## TASK INPUT

..........

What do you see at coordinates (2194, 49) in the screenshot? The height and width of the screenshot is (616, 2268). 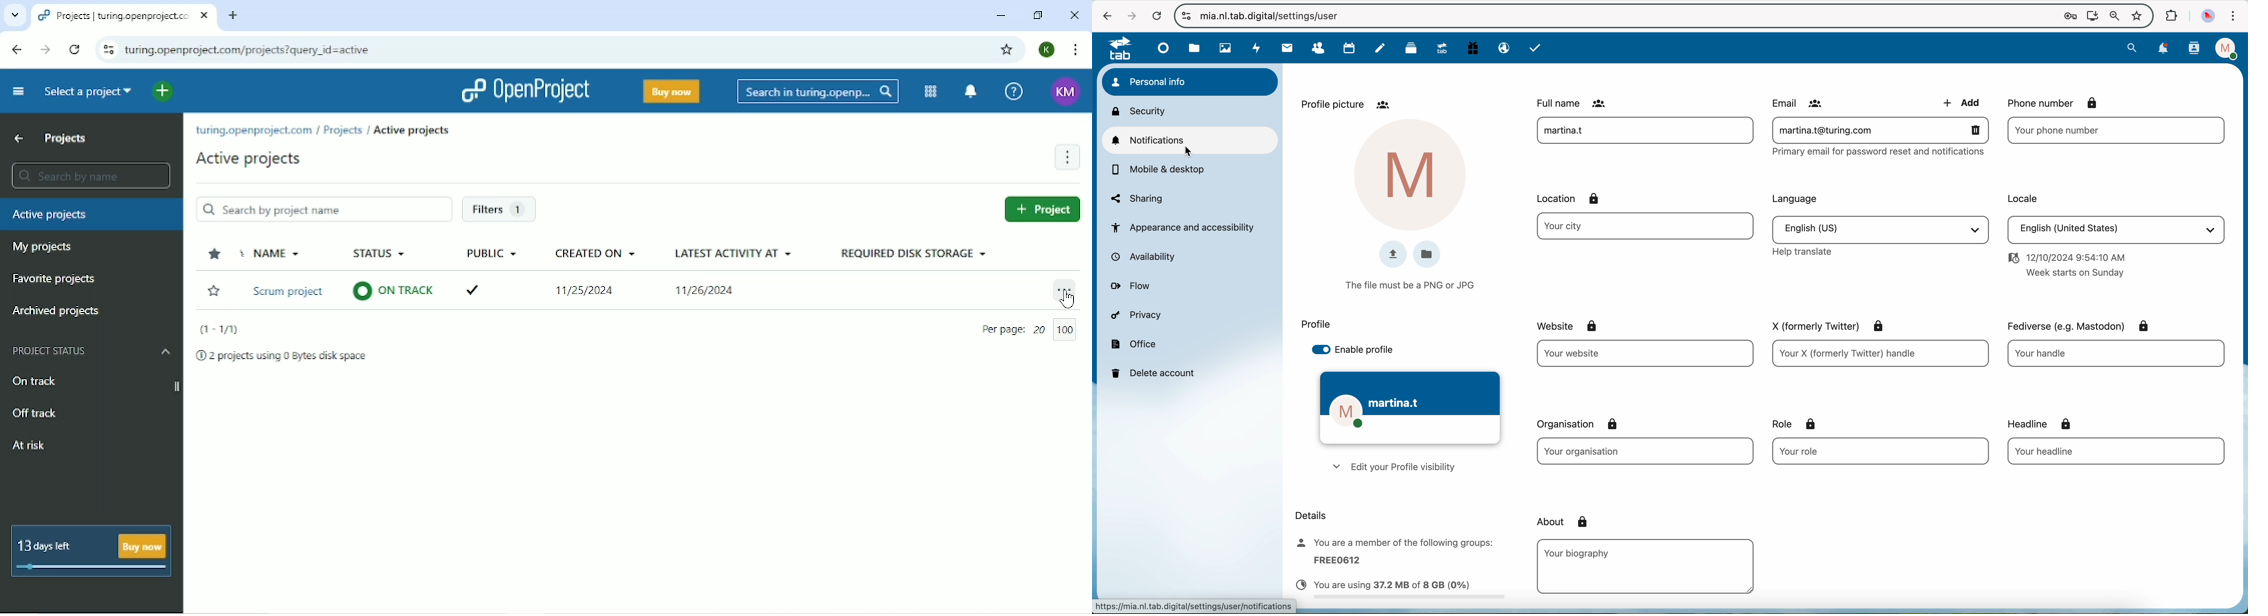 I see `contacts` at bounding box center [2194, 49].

..........

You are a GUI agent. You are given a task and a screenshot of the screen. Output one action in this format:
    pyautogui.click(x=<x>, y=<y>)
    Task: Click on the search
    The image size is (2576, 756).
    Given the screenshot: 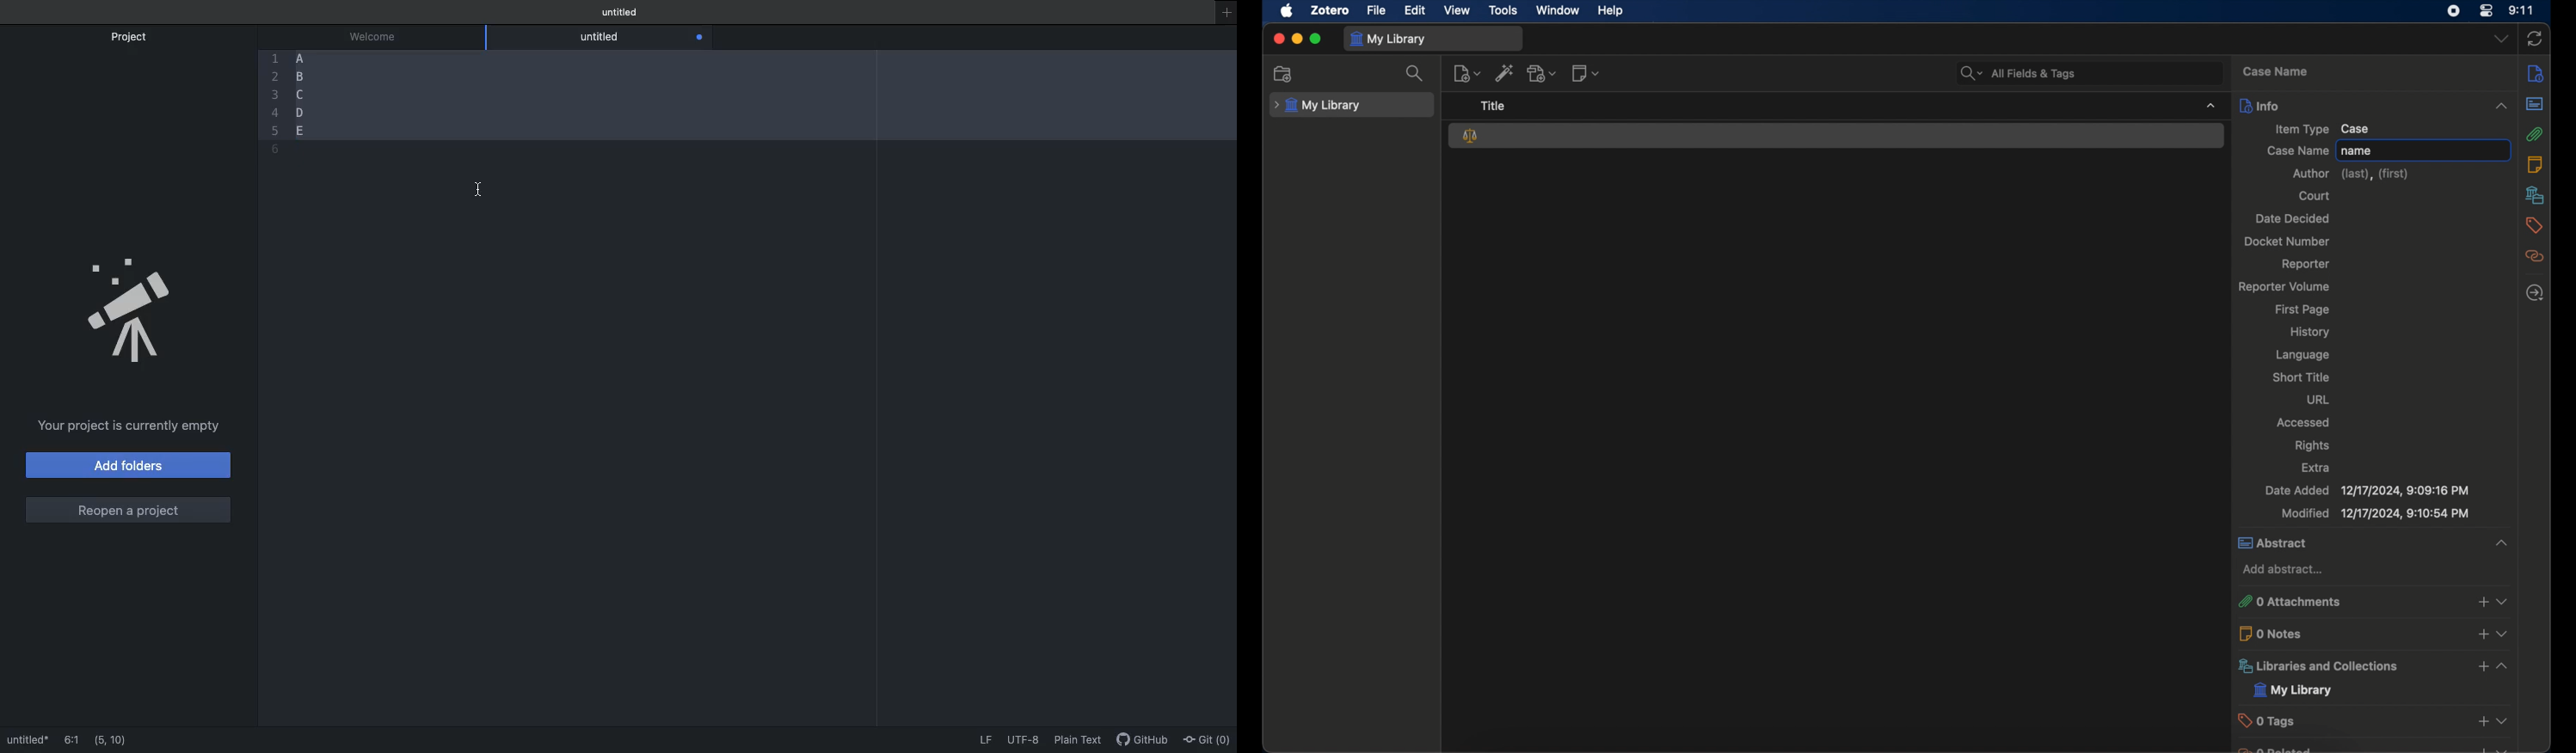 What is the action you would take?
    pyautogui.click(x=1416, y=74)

..........

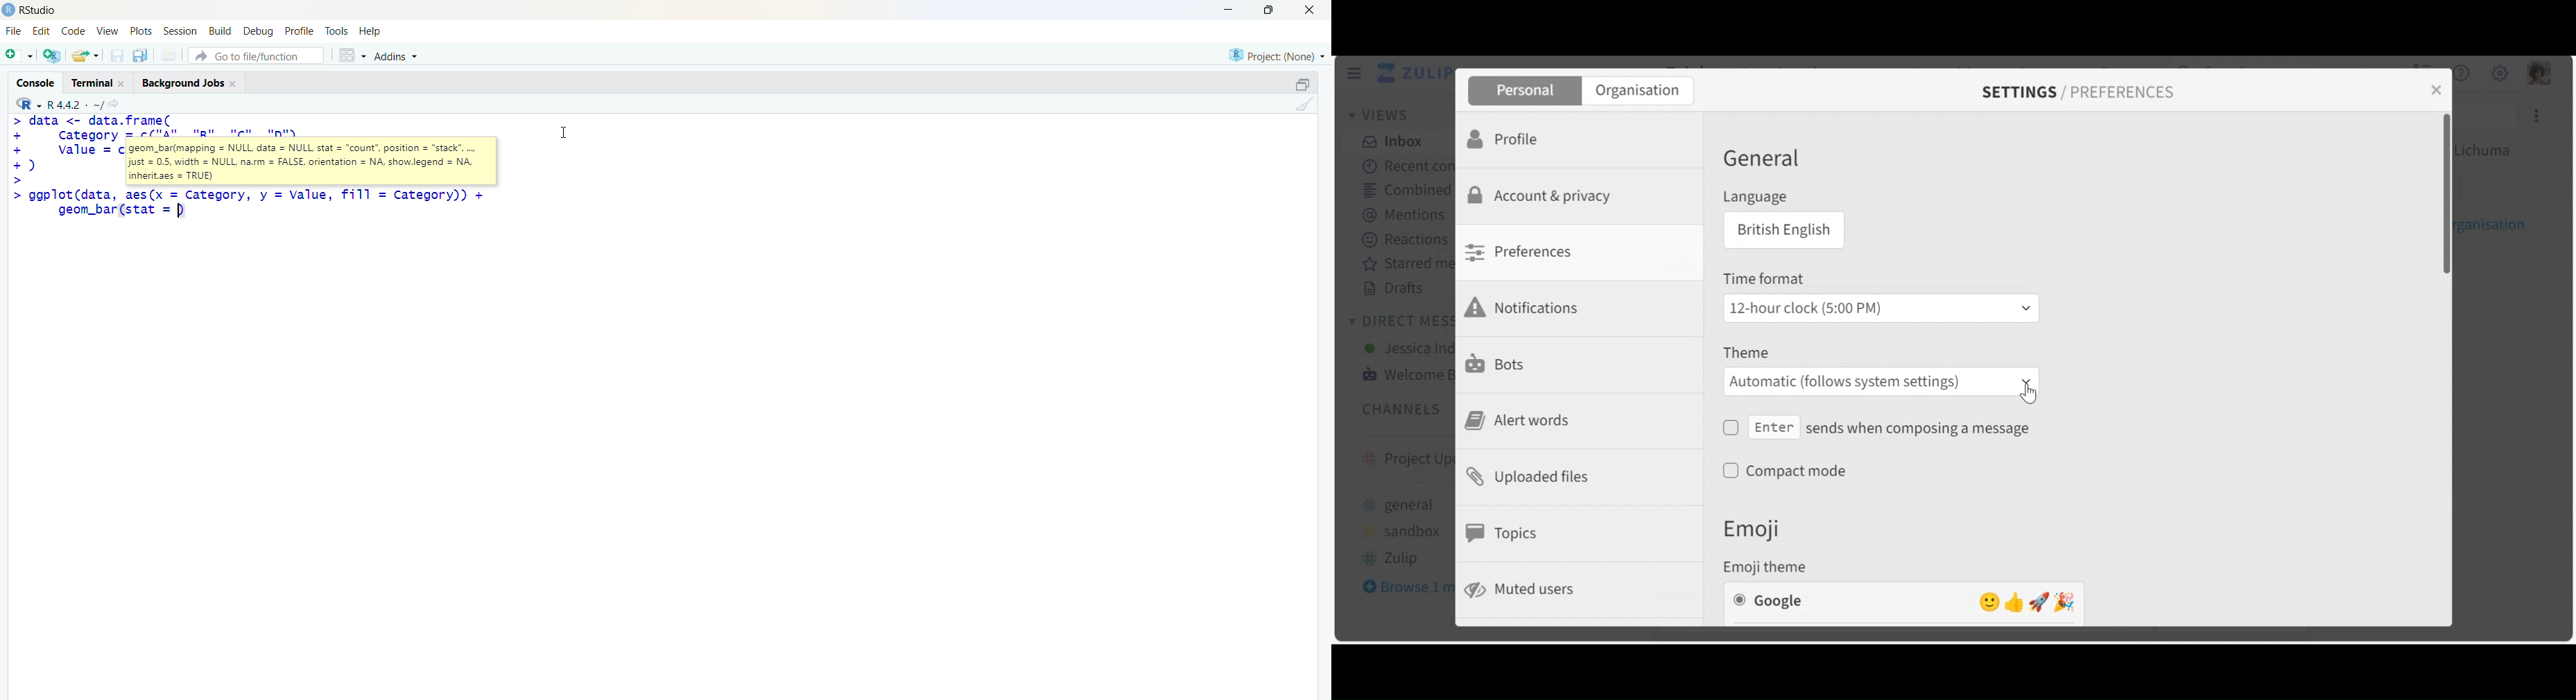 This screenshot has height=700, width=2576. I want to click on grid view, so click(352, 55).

..........

## EXERCISE DETAILS
Please write out the lines from the one with "You are a GUI" up to and including the one with "The image size is (2576, 756).", swapping "search" for "search box" and leaving everything else as it is. Give only those lines.

## RESULT FOR THIS TASK
You are a GUI agent. You are given a task and a screenshot of the screen. Output one action in this format:
    pyautogui.click(x=<x>, y=<y>)
    Task: Click on the search box
    The image size is (2576, 756).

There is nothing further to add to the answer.